Korte opdracht 1:
Beantwoord de volgende vragen over de rechterlijke beschikking:
(a) Welke datum heeft de beschikking?
(b) Welke advocaat staat vermeld bij de vrouw?
(c) Hoe wordt de derde belanghebbende verder genoemd?
Korte opdracht 2: Pak de rechterlijke beschikking van de rechtbank Overijssel weer op en schrijf de tekst verder na de laatste regel.

Documentfragment:
------------------------------------------------
RECHTBANK OVERIJSSEL

Team Familierecht en Jeugdrecht
Zittingsplaats Almelo
zaaknummer: C/08/191852 / FA RK 16-2359
datum beschikking: 24 oktober 2016
Beschikking van de rechtbank Overijssel, meervoudige kamer voor burgerlijke zaken, in de zaak van:
Mr. M.A. Knobben,
verder ook de bijzondere curator te noemen,
verzoeker namens de hierna te noemen minderjarige.
Als belanghebbenden worden aangemerkt:

1.[belanghebbende 1] ,

verder ook de man te noemen,
wonende te [woonplaats] ,
advocaat: mr. S. Bonsen,

2.[belanghebbende 2] ,

verder ook de vrouw te noemen,
wonende te [woonplaats] ,
advocaat: mr. T.L.V. de Jong,

3.[belanghebbende 3] ,

verder ook de partner van de vrouw te noemen,
wonende te [woonplaats] ,
advocaat: mr. L.J. Krijgsman.

1.Het procesverloop

1.1.
------------------------------------------------
Gegevensregels:
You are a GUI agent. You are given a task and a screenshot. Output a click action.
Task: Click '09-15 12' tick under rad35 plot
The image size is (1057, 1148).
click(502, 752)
------------------------------------------------
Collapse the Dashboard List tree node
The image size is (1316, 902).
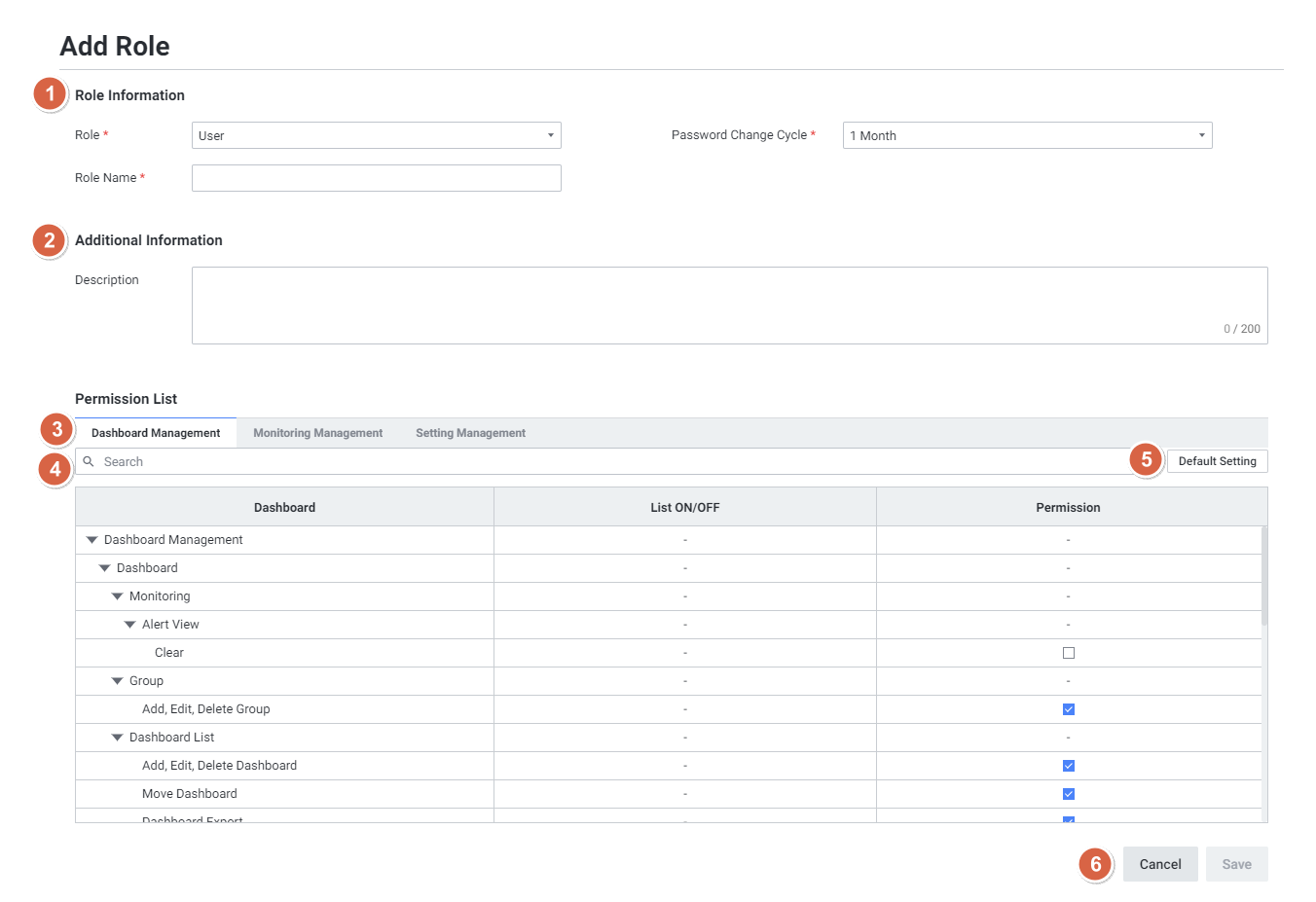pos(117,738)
------------------------------------------------
Verwacht antwoord 1:
(a) 24 oktober 2016
(b) Mr. T.L.V. de Jong
(c) De partner van de vrouw

Verwacht antwoord 2:
Op 14 april 2016 heeft de man een verzoekschrift ter griffie van de rechtbank ingediend, strekkende tot benoeming van een bijzondere curator over de na te melden minderjarige (zaaknummer C/08/185269 / FA RK 16-915).
1.2.
Bij beschikking van deze rechtbank van 20 april 2016 (zaaknummer C/08/185269 / FA RK 16-915) is mr. Knobben benoemd tot bijzondere curator.
1.3.
Op 3 juni 2016 is ter griffie ingekomen het verzoekschrift van de bijzondere curator.
1.4.
Op 12 september 2016 is er een verweerschrift van de partner van de vrouw ter griffie van deze rechtbank ingekomen.
1.5.
Op 13 september 2016 is er een verweerschrift van de vrouw ter griffie van deze rechtbank ingekomen.
1.6.
De zaak is door de meervoudige kamer behandeld ter zitting op 16 september 2016. Ter zitting zijn verschenen:
- de bijzondere curator;
- de man, bijgestaan door mr. Bonsen;
- de vrouw, bijgestaan door mr. De Jong;
- de partner van de vrouw, bijgestaan door mr. Krijgsman;
- mevrouw M. Jongman, namens de Raad voor de Kinderbescherming (de Raad).

2.De vaststaande feiten

2.1.
De man en de vrouw hebben een relatie gehad.
Uit de vrouw is geboren:
[minderjarige], geboren op
[geboortedatum] te [geboorteplaats] .
De vrouw oefent van rechtswege het gezag uit over [minderjarige] .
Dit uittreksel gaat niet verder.